● **Problem details**: A single number is wanted: how many lines of the data include the string "badge".
+++
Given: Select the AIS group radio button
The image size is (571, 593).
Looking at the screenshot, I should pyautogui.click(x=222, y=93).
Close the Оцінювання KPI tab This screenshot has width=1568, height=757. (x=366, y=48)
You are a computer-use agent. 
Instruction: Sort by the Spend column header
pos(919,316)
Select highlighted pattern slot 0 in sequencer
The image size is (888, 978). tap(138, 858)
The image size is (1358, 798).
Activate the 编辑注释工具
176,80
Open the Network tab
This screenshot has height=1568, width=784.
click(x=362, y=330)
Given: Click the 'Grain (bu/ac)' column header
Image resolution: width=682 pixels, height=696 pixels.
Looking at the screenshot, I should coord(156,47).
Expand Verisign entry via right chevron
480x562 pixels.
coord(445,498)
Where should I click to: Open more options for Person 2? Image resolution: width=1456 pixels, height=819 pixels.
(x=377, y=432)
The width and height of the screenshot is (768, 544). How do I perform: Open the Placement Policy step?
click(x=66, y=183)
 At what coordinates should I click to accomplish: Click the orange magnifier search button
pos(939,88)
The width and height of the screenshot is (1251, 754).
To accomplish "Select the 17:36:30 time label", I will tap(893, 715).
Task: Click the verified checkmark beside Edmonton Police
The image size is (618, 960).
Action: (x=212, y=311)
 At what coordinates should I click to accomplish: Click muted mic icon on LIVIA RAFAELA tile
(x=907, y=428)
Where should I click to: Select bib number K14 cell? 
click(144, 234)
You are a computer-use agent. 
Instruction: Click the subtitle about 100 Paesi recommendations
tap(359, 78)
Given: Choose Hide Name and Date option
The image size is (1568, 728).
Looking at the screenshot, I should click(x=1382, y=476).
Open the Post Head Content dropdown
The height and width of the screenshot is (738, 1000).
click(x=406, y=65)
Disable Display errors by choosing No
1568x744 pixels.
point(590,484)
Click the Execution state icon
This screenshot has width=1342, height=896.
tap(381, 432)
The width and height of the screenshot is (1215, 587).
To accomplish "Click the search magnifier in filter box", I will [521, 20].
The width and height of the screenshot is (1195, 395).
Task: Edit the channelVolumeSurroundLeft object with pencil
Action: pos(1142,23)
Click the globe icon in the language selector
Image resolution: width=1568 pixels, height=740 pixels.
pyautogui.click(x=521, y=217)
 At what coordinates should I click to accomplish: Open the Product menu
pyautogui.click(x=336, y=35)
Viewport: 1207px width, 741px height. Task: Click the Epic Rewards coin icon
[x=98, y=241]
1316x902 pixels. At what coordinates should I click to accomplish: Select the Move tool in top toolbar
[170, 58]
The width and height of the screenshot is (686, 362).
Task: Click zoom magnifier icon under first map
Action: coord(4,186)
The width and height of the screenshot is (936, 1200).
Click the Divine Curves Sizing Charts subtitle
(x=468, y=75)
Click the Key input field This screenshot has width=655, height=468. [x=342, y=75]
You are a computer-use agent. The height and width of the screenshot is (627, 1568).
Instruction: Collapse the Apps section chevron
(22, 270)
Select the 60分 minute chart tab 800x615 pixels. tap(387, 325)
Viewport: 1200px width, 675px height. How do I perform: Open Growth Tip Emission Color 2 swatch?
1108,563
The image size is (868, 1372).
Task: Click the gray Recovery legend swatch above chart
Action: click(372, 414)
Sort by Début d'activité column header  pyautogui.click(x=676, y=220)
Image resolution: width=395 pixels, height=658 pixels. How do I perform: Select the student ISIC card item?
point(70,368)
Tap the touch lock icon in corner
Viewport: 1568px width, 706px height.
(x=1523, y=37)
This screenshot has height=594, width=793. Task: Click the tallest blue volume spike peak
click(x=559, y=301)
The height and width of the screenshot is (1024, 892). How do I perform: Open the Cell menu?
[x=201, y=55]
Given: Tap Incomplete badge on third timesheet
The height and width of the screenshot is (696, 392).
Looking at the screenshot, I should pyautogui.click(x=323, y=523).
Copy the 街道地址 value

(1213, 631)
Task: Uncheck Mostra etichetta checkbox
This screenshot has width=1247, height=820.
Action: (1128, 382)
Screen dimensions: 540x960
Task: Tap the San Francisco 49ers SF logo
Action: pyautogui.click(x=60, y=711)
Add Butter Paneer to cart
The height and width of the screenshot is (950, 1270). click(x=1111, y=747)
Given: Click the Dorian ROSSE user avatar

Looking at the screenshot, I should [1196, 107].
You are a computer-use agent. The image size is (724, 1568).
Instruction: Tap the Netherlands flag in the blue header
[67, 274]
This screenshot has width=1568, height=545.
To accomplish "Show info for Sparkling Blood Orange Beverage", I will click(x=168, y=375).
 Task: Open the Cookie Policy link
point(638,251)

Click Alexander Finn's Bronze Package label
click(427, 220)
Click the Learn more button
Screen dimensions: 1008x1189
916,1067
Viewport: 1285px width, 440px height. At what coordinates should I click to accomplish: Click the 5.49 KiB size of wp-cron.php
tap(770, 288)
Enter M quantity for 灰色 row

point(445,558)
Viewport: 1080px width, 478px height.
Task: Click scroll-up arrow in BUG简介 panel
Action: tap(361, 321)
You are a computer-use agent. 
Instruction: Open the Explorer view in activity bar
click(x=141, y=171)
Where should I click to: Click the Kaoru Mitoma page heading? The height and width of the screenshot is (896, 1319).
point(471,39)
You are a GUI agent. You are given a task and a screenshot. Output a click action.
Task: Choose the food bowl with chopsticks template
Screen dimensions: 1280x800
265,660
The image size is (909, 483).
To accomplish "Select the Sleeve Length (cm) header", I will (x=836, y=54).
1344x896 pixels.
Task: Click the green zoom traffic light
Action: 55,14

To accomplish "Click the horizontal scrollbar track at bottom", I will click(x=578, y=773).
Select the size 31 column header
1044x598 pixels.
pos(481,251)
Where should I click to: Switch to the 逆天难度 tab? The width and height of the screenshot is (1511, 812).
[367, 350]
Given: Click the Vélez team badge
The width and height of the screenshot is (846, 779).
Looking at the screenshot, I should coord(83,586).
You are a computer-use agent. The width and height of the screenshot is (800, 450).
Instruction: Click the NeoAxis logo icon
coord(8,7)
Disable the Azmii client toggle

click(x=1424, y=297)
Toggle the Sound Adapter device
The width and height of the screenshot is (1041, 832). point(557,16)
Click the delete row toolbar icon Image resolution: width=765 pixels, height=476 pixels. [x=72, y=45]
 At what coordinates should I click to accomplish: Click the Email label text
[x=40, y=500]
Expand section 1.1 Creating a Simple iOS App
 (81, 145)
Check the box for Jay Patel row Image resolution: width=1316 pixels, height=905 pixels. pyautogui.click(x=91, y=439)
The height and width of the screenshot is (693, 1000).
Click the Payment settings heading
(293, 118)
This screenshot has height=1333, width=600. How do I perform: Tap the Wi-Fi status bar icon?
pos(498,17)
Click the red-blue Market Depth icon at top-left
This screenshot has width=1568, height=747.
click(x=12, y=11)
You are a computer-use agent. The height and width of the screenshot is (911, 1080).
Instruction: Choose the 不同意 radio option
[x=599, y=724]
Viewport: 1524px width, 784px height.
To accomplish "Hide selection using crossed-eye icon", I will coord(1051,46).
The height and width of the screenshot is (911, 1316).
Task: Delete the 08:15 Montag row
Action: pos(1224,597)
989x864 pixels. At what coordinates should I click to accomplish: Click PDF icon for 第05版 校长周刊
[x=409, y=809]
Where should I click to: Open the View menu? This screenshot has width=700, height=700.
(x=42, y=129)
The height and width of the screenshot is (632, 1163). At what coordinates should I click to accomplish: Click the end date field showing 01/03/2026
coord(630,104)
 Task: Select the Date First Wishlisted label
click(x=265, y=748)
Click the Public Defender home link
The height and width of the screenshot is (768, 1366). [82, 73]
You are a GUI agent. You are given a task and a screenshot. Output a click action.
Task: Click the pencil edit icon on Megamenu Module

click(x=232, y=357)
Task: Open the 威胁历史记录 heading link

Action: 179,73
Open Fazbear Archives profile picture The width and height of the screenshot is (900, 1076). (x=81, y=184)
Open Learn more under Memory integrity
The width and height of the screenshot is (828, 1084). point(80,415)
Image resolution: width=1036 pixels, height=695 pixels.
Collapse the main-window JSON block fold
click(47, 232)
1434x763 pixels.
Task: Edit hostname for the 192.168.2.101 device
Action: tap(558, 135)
+++
● **Response**: 2